What you will do »
Rewrite the stretch from the line containing "Given: Center align the text" through the line containing "Looking at the", putting "Right align" in place of "Center align" and keeping everything else the same.

Supplied data »
--*--

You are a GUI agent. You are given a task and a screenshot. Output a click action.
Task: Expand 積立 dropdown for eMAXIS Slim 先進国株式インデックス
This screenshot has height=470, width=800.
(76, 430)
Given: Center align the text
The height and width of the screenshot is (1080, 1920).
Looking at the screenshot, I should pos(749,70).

--*--

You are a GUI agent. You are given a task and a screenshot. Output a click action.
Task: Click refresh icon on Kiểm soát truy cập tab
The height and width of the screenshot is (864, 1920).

--*--

Task solution »
Given: Right align the text
The height and width of the screenshot is (1080, 1920).
Looking at the screenshot, I should pos(749,70).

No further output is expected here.